Reporting from Sacramento — California has sufficient cash in its dwindling treasury to avoid issuing IOUs until at least October, a reprieve from previous projections that the scrip was imminent, the state controller said Thursday.
As California concluded its 10th week of the fiscal year without a budget, Controller John Chiang credited an unexpected drop in state spending for a slight cash cushion.
"For the time being, Californians will be spared the pain and expense of a second round of IOUs," Chiang said in a statement. In the summer of 2009, the state was forced to issue 450,000 IOUs worth $2.6 billion to remain solvent.
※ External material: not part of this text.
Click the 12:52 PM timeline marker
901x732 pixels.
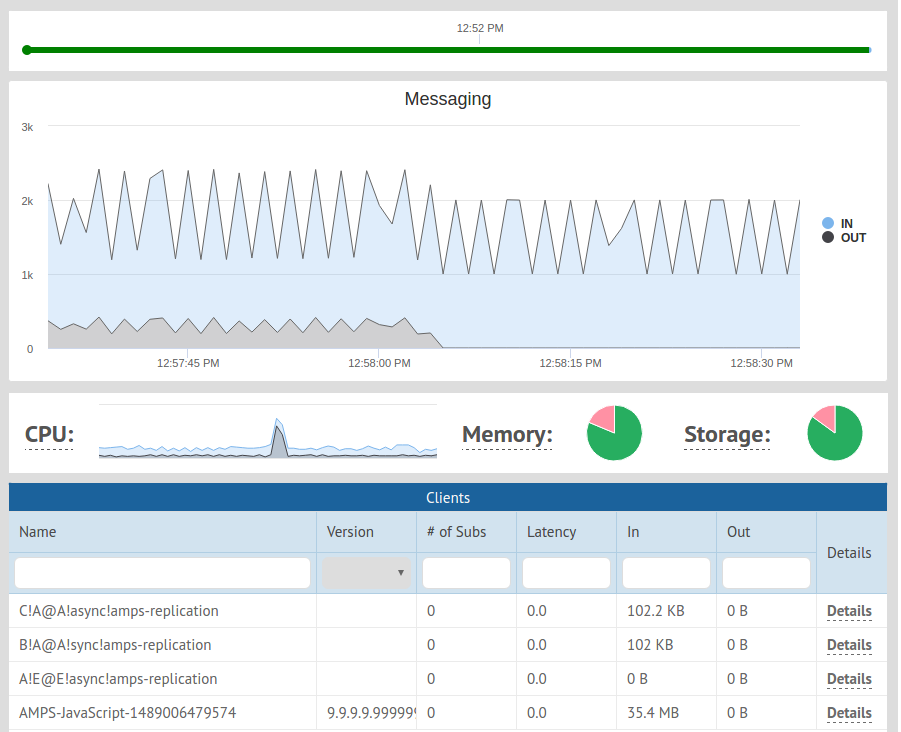[x=479, y=29]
"But the budget gridlock continues to harm thousands of Californians while hampering our economic recovery," Chiang said.
Without a budget, there are many bills the state cannot legally pay. Chiang's office estimated them at $3.35 billion in July and August and $3 billion this month. Among those not being paid are businesses that contract with California; community colleges; health clinics that serve the poor; and low-income students who have been awarded certain grants.
The state does not issue IOUs for bills it cannot legally pay, and Garin Casaleggio, a Chiang spokesman, said the volume of such bills has been higher than anticipated. The state spent $1.2 billion less than expected from June through August as departments cut costs. And tax collections outpaced projections by 3.9% in August.
State leaders, meanwhile, remain deadlocked over how to balance the budget.
On Thursday, Gov. Arnold Schwarzenegger left on a six-day trade mission to Asia.